しかし、当社が道の駅や商業施設に設置している急速充電器の利用回数を見ると、2017年6月のTOP10の平均利用回数は約115回/月で、1回あたりの充電時間は約25分間でした。
たった2%しか走っていなくても、当社の充電会員サービス『エネショップ(Ene-shop)』だと、年間で10万円以上の利益が得られるのです。

先程も述べましたが、2030年台にはEVの方が多く見かける予測が出ており、また、場所によっては初期投資の大部分を補助してくれる制度もあります。

災害発生時は電力インフラの復旧が最も早いという利点があります。新たなビジネスチャンスと災害時の生活水準維持のためにも急速充電器が欠かせないアイテムになります。

まとめ

全4回に渡り、災害発生の傾向・問題点・解決案・継続方法についてお伝えしました。

もはや生活に電力は欠かせないインフラであり、災害発生時の復旧が早いのも特長です。 コストダウンにより、新たな可能性を持っている太陽光発電と、これからの主役になるEVとその充電インフラを導入するメリットをお届けしました。

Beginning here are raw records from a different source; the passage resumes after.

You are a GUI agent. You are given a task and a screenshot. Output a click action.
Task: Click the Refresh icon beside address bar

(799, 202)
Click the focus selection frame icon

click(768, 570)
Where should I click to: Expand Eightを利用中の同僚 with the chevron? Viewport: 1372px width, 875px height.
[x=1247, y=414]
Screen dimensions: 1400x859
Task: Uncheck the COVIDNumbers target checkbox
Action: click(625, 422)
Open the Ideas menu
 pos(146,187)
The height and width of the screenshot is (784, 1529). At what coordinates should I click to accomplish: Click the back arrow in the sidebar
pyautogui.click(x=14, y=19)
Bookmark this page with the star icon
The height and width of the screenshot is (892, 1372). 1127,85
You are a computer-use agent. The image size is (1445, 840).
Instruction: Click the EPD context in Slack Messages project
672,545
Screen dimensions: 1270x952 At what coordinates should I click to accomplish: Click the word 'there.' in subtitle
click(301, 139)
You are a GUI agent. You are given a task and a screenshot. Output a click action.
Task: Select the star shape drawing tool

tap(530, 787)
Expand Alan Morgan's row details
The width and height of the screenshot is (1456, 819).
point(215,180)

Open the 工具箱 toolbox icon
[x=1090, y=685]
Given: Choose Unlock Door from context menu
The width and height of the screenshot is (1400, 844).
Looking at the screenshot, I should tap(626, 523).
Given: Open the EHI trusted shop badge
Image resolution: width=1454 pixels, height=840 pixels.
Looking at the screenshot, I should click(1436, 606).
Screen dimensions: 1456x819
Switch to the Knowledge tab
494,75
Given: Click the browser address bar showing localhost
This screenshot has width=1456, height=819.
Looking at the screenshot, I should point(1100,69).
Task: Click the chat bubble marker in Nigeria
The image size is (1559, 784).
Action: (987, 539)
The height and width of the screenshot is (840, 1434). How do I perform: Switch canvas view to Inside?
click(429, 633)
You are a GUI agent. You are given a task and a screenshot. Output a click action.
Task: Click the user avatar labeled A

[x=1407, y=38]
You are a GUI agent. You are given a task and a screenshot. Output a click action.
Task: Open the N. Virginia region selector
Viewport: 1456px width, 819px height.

数年後には、コストダウンにより各地で蓄電池の導入が進み、災害発生に備え容量を確保しながら、VPPで電力最適コントロールが進めばさらなる再生可能エネルギーの導入を促進し、国内自給率の飛躍的な改善によって、電力エネルギーに起因する安全保障上のリスクも排除できることになることでしょう。

【補足】VPP(Virtual Power Plant:バーチャルパワープラント)とは

各地に点在する、再エネ発電所・蓄電池・デマンドレスポンス等の省エネ機器をIoTにより制御し、電力エネルギー利用の最適化をはかり、仮想(バーチャル)空間上で、あたかも1つの発電所(パワープラント)のように機能させること

 

ご覧いただき、誠にありがとうございました。 今後も引き続き、進化するエネルギーと起こりうる社会問題の解決方法など、さまざまな情報をお届けいたします。